>>>

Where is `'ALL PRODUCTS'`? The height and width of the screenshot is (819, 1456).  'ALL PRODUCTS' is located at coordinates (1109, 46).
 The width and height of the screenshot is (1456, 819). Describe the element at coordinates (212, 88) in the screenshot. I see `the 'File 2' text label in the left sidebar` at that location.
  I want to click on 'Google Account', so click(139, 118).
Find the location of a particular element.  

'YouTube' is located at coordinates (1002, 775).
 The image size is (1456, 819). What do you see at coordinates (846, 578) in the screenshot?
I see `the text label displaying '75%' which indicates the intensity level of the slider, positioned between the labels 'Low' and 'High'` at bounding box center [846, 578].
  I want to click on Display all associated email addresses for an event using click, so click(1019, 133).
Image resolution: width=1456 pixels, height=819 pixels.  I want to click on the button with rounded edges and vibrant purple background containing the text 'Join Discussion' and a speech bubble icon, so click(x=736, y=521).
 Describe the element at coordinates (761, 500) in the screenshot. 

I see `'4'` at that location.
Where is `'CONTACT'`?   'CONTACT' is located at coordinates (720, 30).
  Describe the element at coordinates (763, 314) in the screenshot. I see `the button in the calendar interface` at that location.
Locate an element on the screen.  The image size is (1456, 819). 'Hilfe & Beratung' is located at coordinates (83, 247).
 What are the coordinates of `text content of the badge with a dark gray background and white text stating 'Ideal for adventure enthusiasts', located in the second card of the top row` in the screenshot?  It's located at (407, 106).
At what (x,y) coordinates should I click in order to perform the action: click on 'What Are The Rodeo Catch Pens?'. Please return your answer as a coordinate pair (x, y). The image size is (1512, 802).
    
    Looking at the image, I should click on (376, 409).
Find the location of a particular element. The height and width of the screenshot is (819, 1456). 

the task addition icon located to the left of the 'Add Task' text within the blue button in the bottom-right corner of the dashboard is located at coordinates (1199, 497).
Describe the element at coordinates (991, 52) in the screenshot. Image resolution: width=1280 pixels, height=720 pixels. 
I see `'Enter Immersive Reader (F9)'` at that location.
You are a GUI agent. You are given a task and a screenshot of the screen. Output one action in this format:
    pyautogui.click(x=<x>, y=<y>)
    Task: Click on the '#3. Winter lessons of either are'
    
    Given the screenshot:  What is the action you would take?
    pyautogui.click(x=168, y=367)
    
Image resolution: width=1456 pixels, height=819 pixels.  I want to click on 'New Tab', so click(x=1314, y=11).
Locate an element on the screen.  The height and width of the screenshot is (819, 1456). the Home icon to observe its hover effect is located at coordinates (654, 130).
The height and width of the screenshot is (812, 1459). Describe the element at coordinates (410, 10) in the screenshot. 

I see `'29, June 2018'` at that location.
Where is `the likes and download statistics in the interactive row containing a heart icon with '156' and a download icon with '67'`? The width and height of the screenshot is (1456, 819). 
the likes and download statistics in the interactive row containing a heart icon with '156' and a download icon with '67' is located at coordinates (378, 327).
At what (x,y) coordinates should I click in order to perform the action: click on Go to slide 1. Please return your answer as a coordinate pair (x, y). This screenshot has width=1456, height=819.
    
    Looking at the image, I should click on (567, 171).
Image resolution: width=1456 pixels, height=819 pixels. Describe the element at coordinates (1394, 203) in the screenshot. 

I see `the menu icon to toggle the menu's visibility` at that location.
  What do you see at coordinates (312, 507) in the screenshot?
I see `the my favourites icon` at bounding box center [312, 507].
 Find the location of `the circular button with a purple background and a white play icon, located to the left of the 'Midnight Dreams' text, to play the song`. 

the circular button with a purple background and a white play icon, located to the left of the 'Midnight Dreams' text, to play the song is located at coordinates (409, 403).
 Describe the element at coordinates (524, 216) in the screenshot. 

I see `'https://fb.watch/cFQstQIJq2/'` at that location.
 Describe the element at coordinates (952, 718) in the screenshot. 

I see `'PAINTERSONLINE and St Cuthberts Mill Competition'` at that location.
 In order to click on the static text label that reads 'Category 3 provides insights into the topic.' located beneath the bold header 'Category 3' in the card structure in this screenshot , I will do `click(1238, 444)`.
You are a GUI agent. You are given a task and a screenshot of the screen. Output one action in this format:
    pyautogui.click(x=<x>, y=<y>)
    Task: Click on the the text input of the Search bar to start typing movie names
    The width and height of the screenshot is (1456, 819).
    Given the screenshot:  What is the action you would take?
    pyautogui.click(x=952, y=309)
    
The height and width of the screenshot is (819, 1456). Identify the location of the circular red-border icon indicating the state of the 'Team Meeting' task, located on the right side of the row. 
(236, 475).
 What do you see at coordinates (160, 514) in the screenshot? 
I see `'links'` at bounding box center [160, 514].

<<<

(Goal): Repeat the data above word for word.

(Exercise output):
Where is `'ALL PRODUCTS'`? The height and width of the screenshot is (819, 1456).  'ALL PRODUCTS' is located at coordinates (1109, 46).
 The width and height of the screenshot is (1456, 819). Describe the element at coordinates (212, 88) in the screenshot. I see `the 'File 2' text label in the left sidebar` at that location.
  I want to click on 'Google Account', so click(139, 118).
Find the location of a particular element.  

'YouTube' is located at coordinates (1002, 775).
 The image size is (1456, 819). What do you see at coordinates (846, 578) in the screenshot?
I see `the text label displaying '75%' which indicates the intensity level of the slider, positioned between the labels 'Low' and 'High'` at bounding box center [846, 578].
  I want to click on Display all associated email addresses for an event using click, so click(1019, 133).
Image resolution: width=1456 pixels, height=819 pixels.  I want to click on the button with rounded edges and vibrant purple background containing the text 'Join Discussion' and a speech bubble icon, so click(x=736, y=521).
 Describe the element at coordinates (761, 500) in the screenshot. 

I see `'4'` at that location.
Where is `'CONTACT'`?   'CONTACT' is located at coordinates (720, 30).
  Describe the element at coordinates (763, 314) in the screenshot. I see `the button in the calendar interface` at that location.
Locate an element on the screen.  The image size is (1456, 819). 'Hilfe & Beratung' is located at coordinates (83, 247).
 What are the coordinates of `text content of the badge with a dark gray background and white text stating 'Ideal for adventure enthusiasts', located in the second card of the top row` in the screenshot?  It's located at (407, 106).
At what (x,y) coordinates should I click in order to perform the action: click on 'What Are The Rodeo Catch Pens?'. Please return your answer as a coordinate pair (x, y). The image size is (1512, 802).
    
    Looking at the image, I should click on (376, 409).
Find the location of a particular element. The height and width of the screenshot is (819, 1456). 

the task addition icon located to the left of the 'Add Task' text within the blue button in the bottom-right corner of the dashboard is located at coordinates (1199, 497).
Describe the element at coordinates (991, 52) in the screenshot. Image resolution: width=1280 pixels, height=720 pixels. 
I see `'Enter Immersive Reader (F9)'` at that location.
You are a GUI agent. You are given a task and a screenshot of the screen. Output one action in this format:
    pyautogui.click(x=<x>, y=<y>)
    Task: Click on the '#3. Winter lessons of either are'
    
    Given the screenshot:  What is the action you would take?
    pyautogui.click(x=168, y=367)
    
Image resolution: width=1456 pixels, height=819 pixels.  I want to click on 'New Tab', so click(x=1314, y=11).
Locate an element on the screen.  The height and width of the screenshot is (819, 1456). the Home icon to observe its hover effect is located at coordinates (654, 130).
The height and width of the screenshot is (812, 1459). Describe the element at coordinates (410, 10) in the screenshot. 

I see `'29, June 2018'` at that location.
Where is `the likes and download statistics in the interactive row containing a heart icon with '156' and a download icon with '67'`? The width and height of the screenshot is (1456, 819). 
the likes and download statistics in the interactive row containing a heart icon with '156' and a download icon with '67' is located at coordinates (378, 327).
At what (x,y) coordinates should I click in order to perform the action: click on Go to slide 1. Please return your answer as a coordinate pair (x, y). This screenshot has width=1456, height=819.
    
    Looking at the image, I should click on (567, 171).
Image resolution: width=1456 pixels, height=819 pixels. Describe the element at coordinates (1394, 203) in the screenshot. 

I see `the menu icon to toggle the menu's visibility` at that location.
  What do you see at coordinates (312, 507) in the screenshot?
I see `the my favourites icon` at bounding box center [312, 507].
 Find the location of `the circular button with a purple background and a white play icon, located to the left of the 'Midnight Dreams' text, to play the song`. 

the circular button with a purple background and a white play icon, located to the left of the 'Midnight Dreams' text, to play the song is located at coordinates (409, 403).
 Describe the element at coordinates (524, 216) in the screenshot. 

I see `'https://fb.watch/cFQstQIJq2/'` at that location.
 Describe the element at coordinates (952, 718) in the screenshot. 

I see `'PAINTERSONLINE and St Cuthberts Mill Competition'` at that location.
 In order to click on the static text label that reads 'Category 3 provides insights into the topic.' located beneath the bold header 'Category 3' in the card structure in this screenshot , I will do `click(1238, 444)`.
You are a GUI agent. You are given a task and a screenshot of the screen. Output one action in this format:
    pyautogui.click(x=<x>, y=<y>)
    Task: Click on the the text input of the Search bar to start typing movie names
    The width and height of the screenshot is (1456, 819).
    Given the screenshot:  What is the action you would take?
    pyautogui.click(x=952, y=309)
    
The height and width of the screenshot is (819, 1456). Identify the location of the circular red-border icon indicating the state of the 'Team Meeting' task, located on the right side of the row. 
(236, 475).
 What do you see at coordinates (160, 514) in the screenshot? 
I see `'links'` at bounding box center [160, 514].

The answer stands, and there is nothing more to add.